ACTIVITIES:
1. Write out a passage from the article on Master Sgt. Spanky Gibson below. Begin at the words "Witnessing his father’s" and stop after the words "of the country.".
2. From the article on Master Sgt. Spanky Gibson below, list every operation that his Marine career deployments included.
3. Answer these from the article on Master Sgt. Spanky Gibson below:
(a) What hours will the free KwikFix Detroit concert run?
(b) In what year did Gibson enlist in the Marine Corps?
(c) In what month and year was he shot through the left knee?

SOURCE EXTRACT: Begin

Food trucks will be on site on Maple from 10 a.m. to 3 p.m., along with a free face painter and balloon artist from 11 a.m. to 3 p.m. There will be a free concert by KwikFix Detroit from 1 to 3 p.m.

“My goal is to remember those we’ve lost in service to our country and celebrate the human spirit,” Dlugokenski said.

“In the midst of all our activity will be Master Sgt. Spanky Gibson. He is courageous. He continues to set goals and achieve them, including that of helping other wounded warriors. That is a message that will resonate with our residents and visitors.”

Grand marshal’s background
Gibson’s father was disabled from the injuries he received during the Vietnam War and fought to stay out of a wheelchair for most of his life.

Witnessing his father’s efforts had an impact on the young Gibson, who enlisted in the Marine Corps in 1989. His Marine career included deployments in Operation Desert Storm/Shield, Operation Sea Angel (Bangladesh), and Operation Restore Hope (Somalia).

Gibson left the Marine Corps, attended Rogers State University and joined the Oklahoma Army National Guard.

In 1995 he re-entered the Marine Corps. Gibson deployed as a JTAC with the 1st Brigade Platoon in January 2006 and was assigned as Direct Support to the 1st Iraqi Army Brigade in Ramadi, Iraq.

Combat injury sets a new path, inspires marathon running
In May 2006, Gibson was leading Marines on a house-to-house search along with Navy SEALS and a team of Iraqi soldiers when he was shot through the left knee during a fire fight. His left leg was amputated above the knee and he was flown out of the country.

SOURCE EXTRACT: End
GIVEN RECORDS: Begin

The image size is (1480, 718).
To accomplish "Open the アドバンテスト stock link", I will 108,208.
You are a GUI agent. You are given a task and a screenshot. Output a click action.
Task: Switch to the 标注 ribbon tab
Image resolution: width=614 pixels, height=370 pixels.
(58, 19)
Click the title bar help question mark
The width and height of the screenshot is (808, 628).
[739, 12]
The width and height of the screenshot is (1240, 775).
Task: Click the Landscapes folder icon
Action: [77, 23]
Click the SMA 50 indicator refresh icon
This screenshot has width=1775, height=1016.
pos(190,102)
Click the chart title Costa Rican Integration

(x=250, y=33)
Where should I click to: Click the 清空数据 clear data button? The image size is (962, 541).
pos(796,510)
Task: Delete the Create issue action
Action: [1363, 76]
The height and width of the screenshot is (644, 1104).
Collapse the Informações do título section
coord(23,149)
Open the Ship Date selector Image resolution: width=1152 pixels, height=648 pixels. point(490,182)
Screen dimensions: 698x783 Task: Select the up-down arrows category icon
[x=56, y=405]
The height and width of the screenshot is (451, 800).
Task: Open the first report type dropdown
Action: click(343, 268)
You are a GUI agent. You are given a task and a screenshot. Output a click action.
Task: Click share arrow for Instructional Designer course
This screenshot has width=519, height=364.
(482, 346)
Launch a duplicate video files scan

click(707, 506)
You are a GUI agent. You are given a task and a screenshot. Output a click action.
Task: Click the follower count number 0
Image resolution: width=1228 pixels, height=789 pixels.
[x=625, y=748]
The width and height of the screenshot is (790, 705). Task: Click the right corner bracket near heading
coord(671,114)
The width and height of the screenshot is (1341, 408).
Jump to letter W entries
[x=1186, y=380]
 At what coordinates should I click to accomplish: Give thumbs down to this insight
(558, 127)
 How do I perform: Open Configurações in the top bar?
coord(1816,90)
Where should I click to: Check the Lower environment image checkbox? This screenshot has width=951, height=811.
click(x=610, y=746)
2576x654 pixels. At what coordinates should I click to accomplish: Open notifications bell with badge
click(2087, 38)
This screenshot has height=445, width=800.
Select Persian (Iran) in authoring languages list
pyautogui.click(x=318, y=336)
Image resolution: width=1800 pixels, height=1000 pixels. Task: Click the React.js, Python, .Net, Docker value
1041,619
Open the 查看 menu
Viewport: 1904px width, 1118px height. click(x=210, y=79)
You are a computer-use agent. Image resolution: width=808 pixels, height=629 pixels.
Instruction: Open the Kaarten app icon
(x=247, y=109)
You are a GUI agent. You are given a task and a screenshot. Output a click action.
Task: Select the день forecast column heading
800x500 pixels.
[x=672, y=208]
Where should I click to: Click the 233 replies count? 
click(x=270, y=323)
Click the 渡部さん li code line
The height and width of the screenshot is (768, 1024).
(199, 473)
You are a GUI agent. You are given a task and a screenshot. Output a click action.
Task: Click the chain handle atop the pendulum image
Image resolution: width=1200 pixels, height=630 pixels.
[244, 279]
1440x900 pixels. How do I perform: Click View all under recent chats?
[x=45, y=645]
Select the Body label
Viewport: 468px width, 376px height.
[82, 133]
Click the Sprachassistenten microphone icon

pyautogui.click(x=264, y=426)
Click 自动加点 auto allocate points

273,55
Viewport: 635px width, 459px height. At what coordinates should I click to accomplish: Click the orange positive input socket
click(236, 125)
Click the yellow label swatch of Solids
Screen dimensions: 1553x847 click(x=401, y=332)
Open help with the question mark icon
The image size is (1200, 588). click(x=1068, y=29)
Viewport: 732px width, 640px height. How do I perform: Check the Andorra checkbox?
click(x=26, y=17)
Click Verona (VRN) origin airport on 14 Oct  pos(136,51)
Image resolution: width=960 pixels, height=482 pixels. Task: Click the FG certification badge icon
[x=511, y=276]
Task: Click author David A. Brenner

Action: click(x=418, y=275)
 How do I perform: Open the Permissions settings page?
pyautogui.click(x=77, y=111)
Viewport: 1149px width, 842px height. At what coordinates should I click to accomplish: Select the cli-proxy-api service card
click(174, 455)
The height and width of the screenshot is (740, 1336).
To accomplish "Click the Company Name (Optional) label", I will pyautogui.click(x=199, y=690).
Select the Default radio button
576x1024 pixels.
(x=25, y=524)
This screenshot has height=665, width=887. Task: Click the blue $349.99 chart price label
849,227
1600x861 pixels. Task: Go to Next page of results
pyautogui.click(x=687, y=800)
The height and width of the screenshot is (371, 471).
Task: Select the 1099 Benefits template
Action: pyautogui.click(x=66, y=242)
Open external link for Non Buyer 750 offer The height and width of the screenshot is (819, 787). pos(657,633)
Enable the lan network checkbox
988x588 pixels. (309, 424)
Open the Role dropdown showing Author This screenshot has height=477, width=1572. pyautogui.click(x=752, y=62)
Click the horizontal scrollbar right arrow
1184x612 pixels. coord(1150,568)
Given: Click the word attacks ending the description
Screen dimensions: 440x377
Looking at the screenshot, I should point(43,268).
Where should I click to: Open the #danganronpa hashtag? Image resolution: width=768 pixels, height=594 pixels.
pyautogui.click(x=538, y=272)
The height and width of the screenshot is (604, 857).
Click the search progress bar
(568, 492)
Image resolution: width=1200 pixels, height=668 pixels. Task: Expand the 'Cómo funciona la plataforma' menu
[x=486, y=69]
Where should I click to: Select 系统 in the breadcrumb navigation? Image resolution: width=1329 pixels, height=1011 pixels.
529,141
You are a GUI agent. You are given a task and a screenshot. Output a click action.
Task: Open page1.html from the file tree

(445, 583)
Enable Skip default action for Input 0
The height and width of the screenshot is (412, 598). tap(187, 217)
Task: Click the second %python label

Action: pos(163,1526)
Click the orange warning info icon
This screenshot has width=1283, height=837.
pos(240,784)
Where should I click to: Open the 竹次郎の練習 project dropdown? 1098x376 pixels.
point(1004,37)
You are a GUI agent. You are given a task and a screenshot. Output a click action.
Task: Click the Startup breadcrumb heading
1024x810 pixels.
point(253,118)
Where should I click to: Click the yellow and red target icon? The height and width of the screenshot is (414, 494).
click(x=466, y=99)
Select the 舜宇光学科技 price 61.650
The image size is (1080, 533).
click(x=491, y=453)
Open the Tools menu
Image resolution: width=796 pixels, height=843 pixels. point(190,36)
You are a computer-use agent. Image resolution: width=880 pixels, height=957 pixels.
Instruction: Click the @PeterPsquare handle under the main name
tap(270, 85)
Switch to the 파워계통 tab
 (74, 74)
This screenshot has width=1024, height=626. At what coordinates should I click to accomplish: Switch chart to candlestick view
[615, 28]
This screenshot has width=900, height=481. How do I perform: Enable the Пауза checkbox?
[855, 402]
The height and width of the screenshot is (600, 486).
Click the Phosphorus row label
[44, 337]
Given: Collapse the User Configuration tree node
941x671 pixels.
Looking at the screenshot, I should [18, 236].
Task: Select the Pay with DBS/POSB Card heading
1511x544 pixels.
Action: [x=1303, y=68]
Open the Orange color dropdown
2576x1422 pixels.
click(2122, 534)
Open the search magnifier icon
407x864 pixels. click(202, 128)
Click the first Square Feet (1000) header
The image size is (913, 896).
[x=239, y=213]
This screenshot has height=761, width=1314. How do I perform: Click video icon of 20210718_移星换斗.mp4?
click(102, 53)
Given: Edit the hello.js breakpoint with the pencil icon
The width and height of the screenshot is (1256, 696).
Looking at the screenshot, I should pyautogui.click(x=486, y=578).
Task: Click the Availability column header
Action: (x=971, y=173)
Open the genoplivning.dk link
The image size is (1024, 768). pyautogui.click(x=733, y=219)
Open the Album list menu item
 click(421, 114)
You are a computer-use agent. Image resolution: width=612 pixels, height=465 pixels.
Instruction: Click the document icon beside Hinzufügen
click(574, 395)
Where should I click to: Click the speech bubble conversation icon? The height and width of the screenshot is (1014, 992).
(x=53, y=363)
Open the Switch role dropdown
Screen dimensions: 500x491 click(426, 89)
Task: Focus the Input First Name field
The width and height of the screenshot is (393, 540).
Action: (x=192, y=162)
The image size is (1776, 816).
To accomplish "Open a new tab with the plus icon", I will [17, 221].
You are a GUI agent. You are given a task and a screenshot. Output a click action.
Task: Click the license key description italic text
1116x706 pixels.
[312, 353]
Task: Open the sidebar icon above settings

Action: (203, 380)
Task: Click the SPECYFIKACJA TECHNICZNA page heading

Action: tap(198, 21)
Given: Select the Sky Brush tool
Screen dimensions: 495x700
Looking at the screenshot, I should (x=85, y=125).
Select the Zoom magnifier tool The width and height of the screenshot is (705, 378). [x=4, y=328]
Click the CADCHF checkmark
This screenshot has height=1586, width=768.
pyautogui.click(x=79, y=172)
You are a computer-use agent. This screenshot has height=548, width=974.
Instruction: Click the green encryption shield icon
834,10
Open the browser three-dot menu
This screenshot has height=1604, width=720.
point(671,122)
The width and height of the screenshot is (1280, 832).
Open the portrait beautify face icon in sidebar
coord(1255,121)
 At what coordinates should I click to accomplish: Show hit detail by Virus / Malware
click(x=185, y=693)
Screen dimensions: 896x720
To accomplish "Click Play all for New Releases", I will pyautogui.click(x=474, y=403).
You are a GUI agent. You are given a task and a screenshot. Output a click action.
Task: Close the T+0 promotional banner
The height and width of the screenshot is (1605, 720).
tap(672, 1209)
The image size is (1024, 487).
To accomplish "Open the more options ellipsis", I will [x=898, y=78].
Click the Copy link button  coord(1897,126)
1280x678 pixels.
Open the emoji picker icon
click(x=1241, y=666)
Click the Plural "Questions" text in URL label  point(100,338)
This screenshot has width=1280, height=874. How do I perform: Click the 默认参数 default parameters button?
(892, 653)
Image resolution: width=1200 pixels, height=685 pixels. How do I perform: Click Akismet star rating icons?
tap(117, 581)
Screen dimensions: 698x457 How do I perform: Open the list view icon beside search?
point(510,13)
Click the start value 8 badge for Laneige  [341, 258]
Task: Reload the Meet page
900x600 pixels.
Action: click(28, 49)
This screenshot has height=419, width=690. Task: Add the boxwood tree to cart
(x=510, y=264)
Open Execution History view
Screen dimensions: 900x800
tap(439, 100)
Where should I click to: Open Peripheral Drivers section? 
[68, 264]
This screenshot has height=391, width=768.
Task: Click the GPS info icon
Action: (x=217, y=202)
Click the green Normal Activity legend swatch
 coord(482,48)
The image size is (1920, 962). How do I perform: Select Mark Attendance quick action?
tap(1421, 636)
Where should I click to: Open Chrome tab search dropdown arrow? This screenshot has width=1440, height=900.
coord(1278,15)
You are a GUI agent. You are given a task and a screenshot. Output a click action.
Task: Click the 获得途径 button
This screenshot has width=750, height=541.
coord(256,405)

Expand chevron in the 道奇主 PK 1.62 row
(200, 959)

GIVEN RECORDS: End

ANSWERS PER TASK:
1.
Witnessing his father’s efforts had an impact on the young Gibson, who enlisted in the Marine Corps in 1989. His Marine career included deployments in Operation Desert Storm/Shield, Operation Sea Angel (Bangladesh), and Operation Restore Hope (Somalia).

Gibson left the Marine Corps, attended Rogers State University and joined the Oklahoma Army National Guard.

In 1995 he re-entered the Marine Corps. Gibson deployed as a JTAC with the 1st Brigade Platoon in January 2006 and was assigned as Direct Support to the 1st Iraqi Army Brigade in Ramadi, Iraq.

Combat injury sets a new path, inspires marathon running
In May 2006, Gibson was leading Marines on a house-to-house search along with Navy SEALS and a team of Iraqi soldiers when he was shot through the left knee during a fire fight. His left leg was amputated above the knee and he was flown out of the country.

2.
- Operation Desert Storm/Shield
- Operation Sea Angel (Bangladesh)
- Operation Restore Hope (Somalia)

3.
(a) From 1 to 3 p.m.
(b) 1989
(c) May 2006